## TEXT SEGMENT
I thought ahead. I knew that if we left at 9:30, we would arrive early enough for lunch. If we packed our lunch, we could leave as late as 11:00 and still arrive on time for the party.
It might have sounded a little more appealing to share a burger with my sister while hanging pennant banners, so I might have been pushing to leave at 9:30…maybe. So we rushed the whole morning to get out the door. I skipped packing lunches because we were pretty good on time and I felt sure we would make it.
We pulled out of the driveway at 10:00.
At about 11:00, we were zooming down the interstate when my tummy started rumbling.
Did I eat breakfast this morning? I had coffee. I KNOW I had my coffee, but did I get breakfast?
A few miles later I realized I really needed to find a pharmacy and get some decongestant. That’s gonna cost us some time.
Gosh, we’re going to get there right at the frantic time. Not really early enough for lunch. I hate to complicate things for them.

## SUPPLIED INFORMATION

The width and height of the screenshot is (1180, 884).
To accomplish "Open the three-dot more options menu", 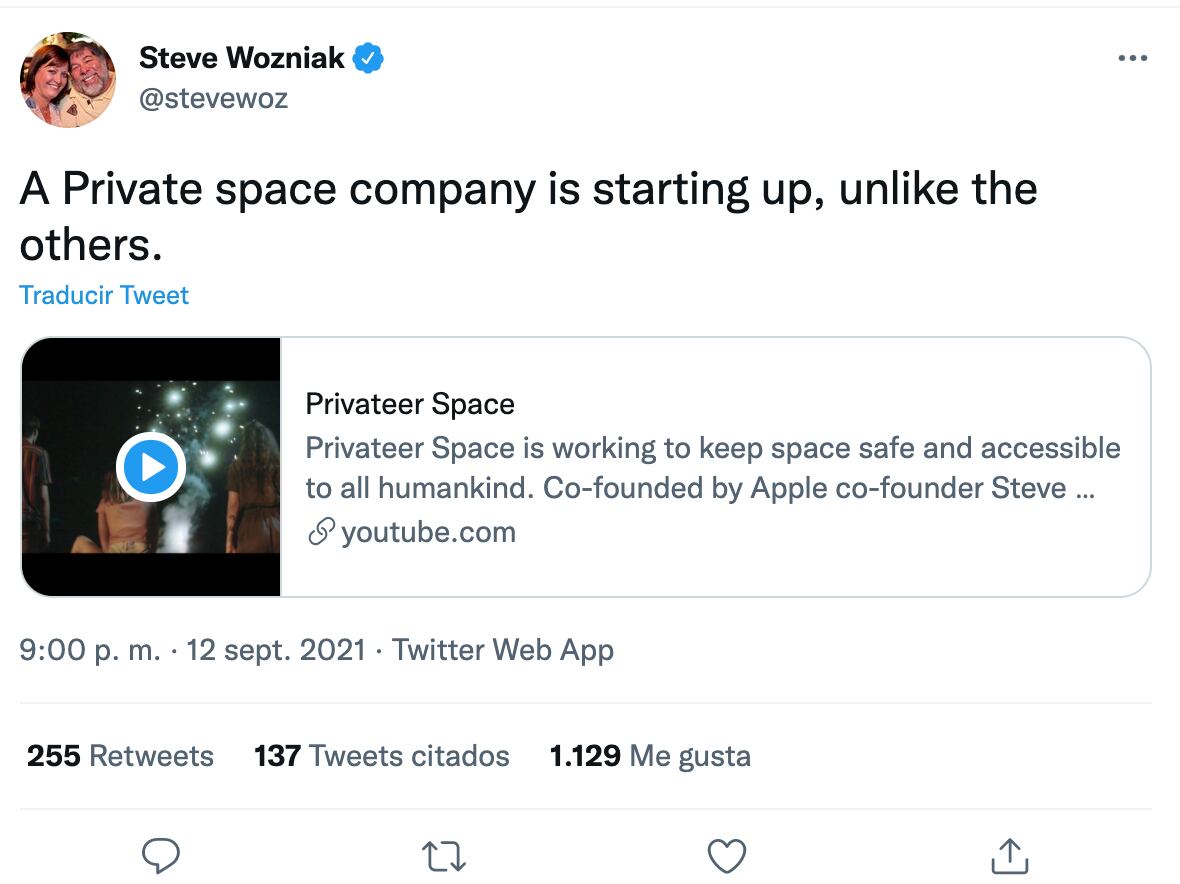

## WHAT THIS EXERCISE ASKS
1 – Translate this sentence from the text about the drive to the party into Spanish: "We pulled out of the driveway at 10:00."
2 – According to the text about the drive to the party, at about what time did the narrator's tummy start rumbling?

## TASK-BY-TASK SOLUTIONS
1 – Salimos de la entrada de la casa a las 10:00.

2 – At about 11:00.